» Source document:

Two objections have been urged by the defendant’s counsel to the plaintiff’s right of action, upon the facts proved at the trial. The first is, that there is no sufficient evidence of the plaintiffs’ acceptance of their act or charter of incorporation, granted in 1803, or of their legal organization according to the provision of that act, or of their acceptance, of the additional act of 1819, c. 73. The second objection is, that the note in suit was given without consideration, and was obtained from the defendant by the misrepresentations of the plaintiffs’ agent.
As to the first objection, it is true that it does not appear by the records of the society that the act of incorporation has been accepted by an express vote to that effect; nor does it appear in what manner the first meeting of the corporation was called : But the presumptive proof, both of the acceptance of the act of incorporation, and of the legal organization of the society, is exceedingly strong, and quite as satisfactory as direct evidence. That such presumptive evidence is admissible and proper is fully maintained by the decisions in Dedham, Bank v. Chickering, 3 Pick. 335, and in Bank of U. States v. Dandridge, 12 Wheat. 71, and by the numerous authorities cited in the latter case. By these authorities it is now well settled, whatever may have been the ancient doctrine as to corporations, that as the acts of private persons, even of the most solemn nature, may, be presumed, or proved by presumptive evidence ; so as to the acts of a corporation, if they cannot be reasonably accounted for but on the supposition of other acts done to make them legally operative and binding, they are presumptive proofs of such other acts. Thus, as deeds and grants to private persons, which are beneficial to them, are presumed to have been accepted, so also may the acceptance of an act or charter of incorporation, beneficial to the corporation, be presumed, for the like reason. And a long lapse of time, and the continued exercise of the corporate powers granted to a corporation, sufficiently justify the presumption of the acceptance of the *138charter. So if a particular charter is applied for, and it is granted, the acceptance may be presumed from such previous application. All these grounds of presumption seem to concur in the present case ; and we think, therefore, that the presumptive proofs of the acceptance of the act of incorporation, and the organization of the society, are full and satisfactory.

» Stored rows:
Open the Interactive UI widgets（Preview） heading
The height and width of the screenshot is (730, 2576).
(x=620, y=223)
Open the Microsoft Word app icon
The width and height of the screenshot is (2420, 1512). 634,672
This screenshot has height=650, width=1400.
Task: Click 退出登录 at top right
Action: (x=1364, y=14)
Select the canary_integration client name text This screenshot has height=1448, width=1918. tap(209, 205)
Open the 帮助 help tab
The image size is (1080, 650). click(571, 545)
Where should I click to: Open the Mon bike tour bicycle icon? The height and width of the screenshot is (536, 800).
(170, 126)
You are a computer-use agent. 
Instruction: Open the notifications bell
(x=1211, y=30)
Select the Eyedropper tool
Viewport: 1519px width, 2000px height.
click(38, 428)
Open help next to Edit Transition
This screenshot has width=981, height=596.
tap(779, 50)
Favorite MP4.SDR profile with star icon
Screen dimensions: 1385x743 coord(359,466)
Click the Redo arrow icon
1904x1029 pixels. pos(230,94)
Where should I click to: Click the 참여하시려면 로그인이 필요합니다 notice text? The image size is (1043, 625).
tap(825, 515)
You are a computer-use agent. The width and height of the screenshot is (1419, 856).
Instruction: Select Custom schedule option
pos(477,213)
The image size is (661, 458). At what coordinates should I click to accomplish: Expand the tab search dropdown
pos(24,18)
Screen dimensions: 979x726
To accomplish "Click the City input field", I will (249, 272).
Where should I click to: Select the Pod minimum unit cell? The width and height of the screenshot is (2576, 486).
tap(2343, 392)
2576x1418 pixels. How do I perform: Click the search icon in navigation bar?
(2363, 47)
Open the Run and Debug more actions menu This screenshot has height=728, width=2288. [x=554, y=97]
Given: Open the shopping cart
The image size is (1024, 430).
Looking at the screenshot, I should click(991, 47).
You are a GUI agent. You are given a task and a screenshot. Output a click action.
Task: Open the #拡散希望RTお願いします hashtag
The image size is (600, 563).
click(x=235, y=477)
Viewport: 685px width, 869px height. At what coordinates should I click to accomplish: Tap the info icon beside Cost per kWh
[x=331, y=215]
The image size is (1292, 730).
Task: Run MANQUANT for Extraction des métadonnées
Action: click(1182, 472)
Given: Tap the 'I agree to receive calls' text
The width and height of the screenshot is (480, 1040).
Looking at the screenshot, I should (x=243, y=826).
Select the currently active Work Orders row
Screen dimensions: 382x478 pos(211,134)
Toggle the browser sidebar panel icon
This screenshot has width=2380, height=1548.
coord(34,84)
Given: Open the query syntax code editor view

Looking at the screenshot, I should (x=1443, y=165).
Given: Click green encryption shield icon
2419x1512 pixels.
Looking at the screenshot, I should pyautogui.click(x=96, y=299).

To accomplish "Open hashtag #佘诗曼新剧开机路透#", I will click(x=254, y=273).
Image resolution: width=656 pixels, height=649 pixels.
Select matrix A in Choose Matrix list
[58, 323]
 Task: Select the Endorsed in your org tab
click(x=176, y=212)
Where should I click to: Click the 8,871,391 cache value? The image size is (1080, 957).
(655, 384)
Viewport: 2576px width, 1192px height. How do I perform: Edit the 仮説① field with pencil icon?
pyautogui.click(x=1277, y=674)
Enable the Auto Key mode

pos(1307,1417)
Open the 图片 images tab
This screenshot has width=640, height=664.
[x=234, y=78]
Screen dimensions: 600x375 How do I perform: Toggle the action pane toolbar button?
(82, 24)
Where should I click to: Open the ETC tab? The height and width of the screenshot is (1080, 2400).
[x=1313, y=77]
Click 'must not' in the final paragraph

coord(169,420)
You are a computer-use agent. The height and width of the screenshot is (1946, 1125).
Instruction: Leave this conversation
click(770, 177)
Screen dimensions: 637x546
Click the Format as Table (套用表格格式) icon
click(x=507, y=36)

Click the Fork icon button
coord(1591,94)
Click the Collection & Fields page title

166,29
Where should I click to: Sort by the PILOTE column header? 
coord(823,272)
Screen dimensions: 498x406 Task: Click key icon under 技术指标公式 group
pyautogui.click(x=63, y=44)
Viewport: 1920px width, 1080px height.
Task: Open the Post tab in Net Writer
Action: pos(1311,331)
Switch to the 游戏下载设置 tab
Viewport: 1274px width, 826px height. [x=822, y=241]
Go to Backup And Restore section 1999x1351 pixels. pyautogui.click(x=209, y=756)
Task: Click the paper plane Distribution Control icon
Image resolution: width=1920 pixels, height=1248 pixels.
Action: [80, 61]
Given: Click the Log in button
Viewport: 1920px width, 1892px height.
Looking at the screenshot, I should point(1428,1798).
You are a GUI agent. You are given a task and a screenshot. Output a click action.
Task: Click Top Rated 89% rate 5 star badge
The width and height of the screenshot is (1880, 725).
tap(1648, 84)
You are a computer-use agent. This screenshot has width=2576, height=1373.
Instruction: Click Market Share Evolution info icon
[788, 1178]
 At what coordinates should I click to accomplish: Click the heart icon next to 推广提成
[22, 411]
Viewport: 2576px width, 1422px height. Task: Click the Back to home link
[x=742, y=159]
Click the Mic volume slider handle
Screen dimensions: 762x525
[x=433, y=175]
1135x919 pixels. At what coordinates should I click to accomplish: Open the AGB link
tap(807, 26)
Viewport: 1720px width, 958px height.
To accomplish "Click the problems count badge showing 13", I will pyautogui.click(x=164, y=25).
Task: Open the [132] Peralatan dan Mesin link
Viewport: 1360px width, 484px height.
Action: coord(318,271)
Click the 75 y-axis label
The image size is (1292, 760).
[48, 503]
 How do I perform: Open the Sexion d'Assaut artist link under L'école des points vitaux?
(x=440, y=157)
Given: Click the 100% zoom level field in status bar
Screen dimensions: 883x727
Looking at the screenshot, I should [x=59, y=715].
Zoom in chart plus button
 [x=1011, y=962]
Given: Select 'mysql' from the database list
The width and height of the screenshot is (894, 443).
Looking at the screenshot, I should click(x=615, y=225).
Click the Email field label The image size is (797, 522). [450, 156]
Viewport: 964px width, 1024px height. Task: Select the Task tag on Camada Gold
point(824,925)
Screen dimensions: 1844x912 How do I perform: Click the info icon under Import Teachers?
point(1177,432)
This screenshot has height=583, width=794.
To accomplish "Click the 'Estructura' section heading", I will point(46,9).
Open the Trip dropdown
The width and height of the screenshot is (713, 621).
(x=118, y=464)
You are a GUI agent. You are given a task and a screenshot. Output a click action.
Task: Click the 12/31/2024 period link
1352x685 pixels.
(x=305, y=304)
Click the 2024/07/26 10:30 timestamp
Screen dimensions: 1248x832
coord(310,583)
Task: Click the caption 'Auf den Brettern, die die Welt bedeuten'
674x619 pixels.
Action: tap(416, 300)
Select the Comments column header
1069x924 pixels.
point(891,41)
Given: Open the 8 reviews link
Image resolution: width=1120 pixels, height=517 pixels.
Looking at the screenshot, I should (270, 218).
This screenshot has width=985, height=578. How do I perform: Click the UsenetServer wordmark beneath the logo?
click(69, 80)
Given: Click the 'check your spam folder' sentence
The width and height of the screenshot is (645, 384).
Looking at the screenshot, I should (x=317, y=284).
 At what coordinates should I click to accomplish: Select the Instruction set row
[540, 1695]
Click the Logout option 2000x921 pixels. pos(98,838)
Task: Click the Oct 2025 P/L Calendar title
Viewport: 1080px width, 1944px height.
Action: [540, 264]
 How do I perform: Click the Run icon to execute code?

» What is expected:
Answer these questions from the court opinion above.
(a) In what year was the plaintiffs' act of incorporation granted?
(b) Which two decisions does the opinion cite to show that presumptive evidence is admissible?
(c) According to the second objection, how was the note obtained from the defendant?

» Output of the exercise:
(a) 1803.
(b) Dedham Bank v. Chickering, 3 Pick. 335, and Bank of U. States v. Dandridge, 12 Wheat. 71.
(c) By the misrepresentations of the plaintiffs' agent.